Франция вновь погрузилась в ступор, а из осажденного Орлеана начали потихоньку разбегаться войска. Горожане, поначалу смотревшие на королевские войска и шотландских наемников как на заступников, начали роптать. Люди попросту не понимали, почему, вступив в бой с пушками и троекратным превосходством в людях, французы вновь проиграли. Добавляли неразберихи английские шпионы, назойливо твердившие на всех перекрестках о предателях-дворянах, готовых вот-вот сдать город британцам.
Дошло до того, что городское ополчение с боем попыталось отогнать охрану ворот, чтобы военные не смогли открыть их англичанам. Постепенно горожанами овладела апатия, а шотландские наемники незаметно исчезли из обреченного города. Всем в Орлеане было ясно, что наступает конец.

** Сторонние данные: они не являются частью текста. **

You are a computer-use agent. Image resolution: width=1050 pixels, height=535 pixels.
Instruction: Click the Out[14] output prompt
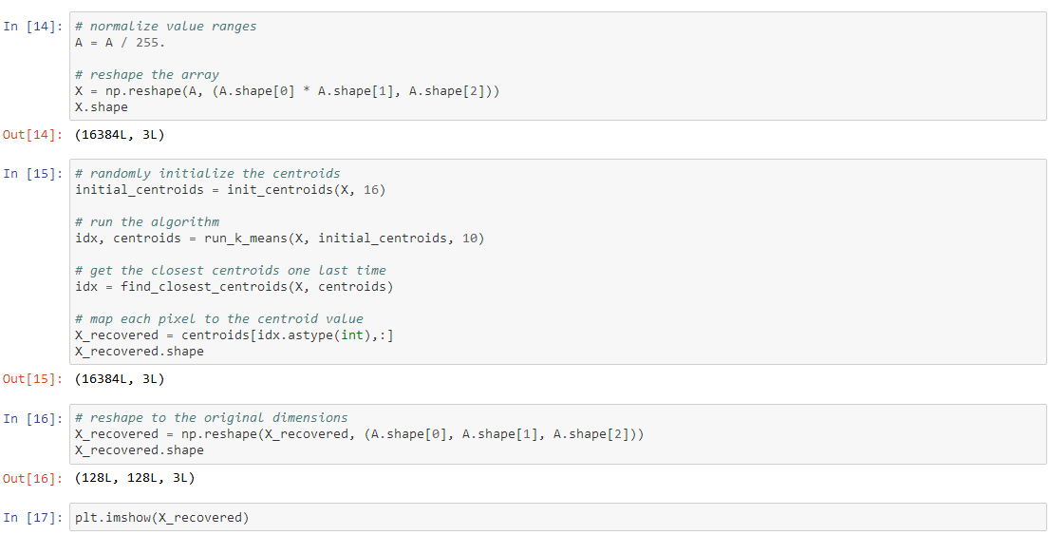pos(33,135)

– Сражаться бесполезно, – уныло твердили горожане. – Англичане и в самом деле непобедимы.
Когда речь зашла о том, чтобы вынести англичанам ключи от города и сдать Орлеан, тяжелораненый граф Дюнуа попросил вытащить носилки на городскую площадь.
– Французы, – просто сказал он, – я знаю, мы потеряли последнюю надежду. Все, чего прошу, – потерпите еще чуть-чуть, ибо было мне видение: грядет Избавительница. Обещанная пророчеством Дева Франции в белых доспехах и на белом скакуне, а в деснице ее полощет на ветру стяг королевского дома, золотые лилии на лазоревом фоне.
– Избавительница, грядет Избавительница, – передавали друг другу измученные осадой люди, плечом к плечу заполонившие городскую площадь.
И тогда впервые прозвучало из чьих-то уст:
– Орлеанская Дева, спасительница и заступница! Оборони нас и защити!